India Notifies WTO of 415bn Agri Subsidy in 2003-04
Input subsidy at $9bn, Food Stocking $5.5 bn
After going several years without releasing updates, the Indian government recently notified the WTO of increases in its farm subsidies. Agricultural support grew from US$9 billion to nearly US$15 billion between marketing year 1998-99 and 2003-04, according to the report from 9 June.
The subsidies reported to the WTO are made up of ‘green box’ payments (which are supposed to cause only minimal trade distortion), along with another category of support that only developing countries are allowed to use for subsidising agricultural investments and inputs for poor producers.

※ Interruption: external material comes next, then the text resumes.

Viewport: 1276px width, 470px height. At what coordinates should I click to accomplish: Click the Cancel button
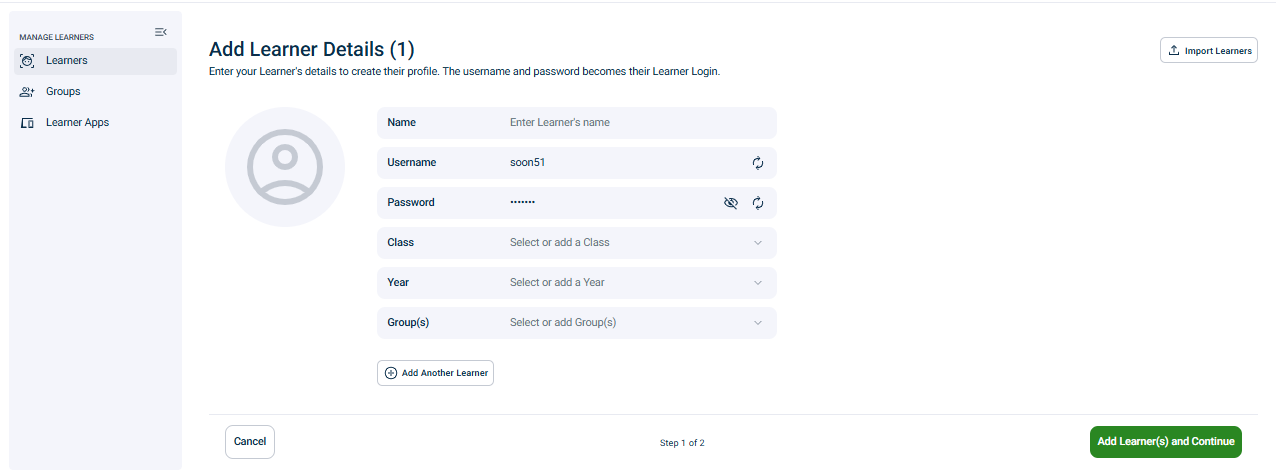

Under these latter subsidies, by far the largest amount reported was attributed to agricultural input subsidies to “low income or resource poor producers” - including support for fertilisers, irrigation, electricity and seeds. These payments rose from around US$6.7 billion in the 1998-99 marketing year to over US$9 billion in 2003-04, according to the government’s report.
The lion’s share of India’s green box payments were allocated to food grain for buffer stock operations, and categorised under WTO rules as “public stockholding for food security purposes.” Support in this category rose from a little over US$2 billion in 1998-99 to around US$5.5 billion in 2003-04, the new figures show.
While larger than the amounts of green box support provided by several other developing countries, India’s payments in this category are considerably lower than the level of support provided by China, which in 2004 provided around US$37 billion in green box subsidies to its agricultural sector. It also is lower than the level of green box payments provided by the EU (US$78 billion in 2007) and by the US (US$82 billion in 2008) - although both the US and EU also provided trade-distorting support.
No trade-distorting support was provided in India’s case, the report indicates.
Post-2004 data had still to be reported to the global trade body. Several WTO members have repeatedly been late in submitting their obligatory regular reports on farm spending to the WTO, sometimes hampering efforts to discuss subsidy commitments under the troubled Doha Round of trade negotiations.